From the old population two parent schedules are sampled. Schedules with a higher fitness score are more likely to be selected. Using a crossover routine, two child schedules are generated. During a crossover, patients are transferred from parent 1 to parent 2 one at a time. To maintain the fixed total balance of patients in a schedule, the second round transfers the same number of patients from parent 2 to parent 1.

The position or time slot from which patients are transferred and are transferred to depends on the number of patients in the time slots. For the parent that loses patients, time slots with high patient numbers are more likely to be chosen. For the receiving parent, time slots with smaller amounts of patients are more likely to be picked as a destination. This construction reflects the preference for schedules where patients are more spread out.

Mutation

Mutation is a sort of serendipity mechanism to mitigate the risk of getting stuck in a local optimum. In random cases after a crossover the algorithm might swap the patients from two different positions in the schedule.

Performance

Click the following chart for a performance overview. click here

The charts are interactive and show for each generation the lowes fitness score together with the corresponding schedule. Also the computation times have been added. These have to be regarded as indications and are based on individual runs. However it is clear that for larger populations and number of generations the computation time increases significantly.

The largest part of the computation time is taken up by recalculating the Markov Chain for each new solution. This takes around 1.4 seconds per schedule.

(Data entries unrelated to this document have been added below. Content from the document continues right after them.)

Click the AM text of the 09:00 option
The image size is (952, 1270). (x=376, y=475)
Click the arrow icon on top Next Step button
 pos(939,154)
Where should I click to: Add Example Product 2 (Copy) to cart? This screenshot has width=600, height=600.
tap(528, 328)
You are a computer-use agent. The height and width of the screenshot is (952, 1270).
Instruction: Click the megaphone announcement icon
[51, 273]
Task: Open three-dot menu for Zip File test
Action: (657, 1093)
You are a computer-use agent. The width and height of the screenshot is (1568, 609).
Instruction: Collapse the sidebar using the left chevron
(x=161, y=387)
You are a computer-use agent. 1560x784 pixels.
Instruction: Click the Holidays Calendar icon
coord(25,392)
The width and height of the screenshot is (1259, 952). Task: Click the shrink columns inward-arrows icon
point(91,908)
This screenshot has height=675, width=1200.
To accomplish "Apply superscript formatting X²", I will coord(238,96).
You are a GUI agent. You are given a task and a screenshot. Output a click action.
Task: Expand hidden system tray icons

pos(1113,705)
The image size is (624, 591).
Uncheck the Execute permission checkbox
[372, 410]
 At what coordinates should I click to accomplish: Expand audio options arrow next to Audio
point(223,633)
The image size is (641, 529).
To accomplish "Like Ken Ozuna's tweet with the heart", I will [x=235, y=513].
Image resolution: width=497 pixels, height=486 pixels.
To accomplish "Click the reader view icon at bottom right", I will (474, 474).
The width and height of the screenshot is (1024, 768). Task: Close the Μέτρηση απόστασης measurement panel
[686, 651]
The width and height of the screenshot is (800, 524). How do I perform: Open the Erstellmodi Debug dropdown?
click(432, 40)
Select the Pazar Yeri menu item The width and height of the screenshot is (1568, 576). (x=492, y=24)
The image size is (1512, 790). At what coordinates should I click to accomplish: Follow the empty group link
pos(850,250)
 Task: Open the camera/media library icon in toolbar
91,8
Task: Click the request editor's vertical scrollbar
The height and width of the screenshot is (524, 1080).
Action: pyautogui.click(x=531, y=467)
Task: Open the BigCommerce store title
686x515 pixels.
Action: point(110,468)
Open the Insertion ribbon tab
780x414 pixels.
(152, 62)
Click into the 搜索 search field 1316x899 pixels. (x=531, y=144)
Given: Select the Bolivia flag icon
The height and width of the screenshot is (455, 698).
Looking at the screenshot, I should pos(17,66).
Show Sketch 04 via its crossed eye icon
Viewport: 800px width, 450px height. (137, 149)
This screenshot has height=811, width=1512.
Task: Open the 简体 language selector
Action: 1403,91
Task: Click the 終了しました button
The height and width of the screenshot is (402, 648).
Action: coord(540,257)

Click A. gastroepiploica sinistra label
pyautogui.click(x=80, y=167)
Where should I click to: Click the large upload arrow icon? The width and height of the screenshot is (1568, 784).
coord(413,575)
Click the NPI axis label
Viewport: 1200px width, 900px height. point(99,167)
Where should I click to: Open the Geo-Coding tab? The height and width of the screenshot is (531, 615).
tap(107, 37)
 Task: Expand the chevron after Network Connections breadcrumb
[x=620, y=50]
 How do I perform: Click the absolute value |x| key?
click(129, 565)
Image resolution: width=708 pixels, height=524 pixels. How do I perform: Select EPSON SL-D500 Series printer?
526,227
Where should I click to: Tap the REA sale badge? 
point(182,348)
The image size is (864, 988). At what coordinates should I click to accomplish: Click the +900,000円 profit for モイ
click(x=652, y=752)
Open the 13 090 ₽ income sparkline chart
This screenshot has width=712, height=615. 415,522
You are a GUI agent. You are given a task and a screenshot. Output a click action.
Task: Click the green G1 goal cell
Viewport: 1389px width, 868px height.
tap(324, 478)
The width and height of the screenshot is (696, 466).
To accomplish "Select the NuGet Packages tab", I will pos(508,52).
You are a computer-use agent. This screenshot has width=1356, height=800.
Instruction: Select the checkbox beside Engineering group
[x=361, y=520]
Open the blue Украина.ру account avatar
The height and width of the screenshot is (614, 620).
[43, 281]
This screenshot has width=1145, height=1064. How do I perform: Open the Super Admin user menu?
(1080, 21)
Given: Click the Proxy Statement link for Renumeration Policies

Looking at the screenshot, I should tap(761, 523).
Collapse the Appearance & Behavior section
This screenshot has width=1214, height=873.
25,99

One way of dealing with this is by distrbuting the computation tasks over different cores of the CPU. We tested this using 6 cores. This system reduced the calculation times radically. Click the following chart for a performance overview. click here

References

  • [1] Kaandorp, G. C., & Koole, G. (2007). Optimal outpatient appointment scheduling. Health care management science, 10(3), 217-229.

  • [2] Koeleman, P. M., & Koole, G. M. (2012). Optimal outpatient appointment scheduling with emergency arrivals and general service times. IIE Transactions on Healthcare Systems Engineering, 2(1), 14-30.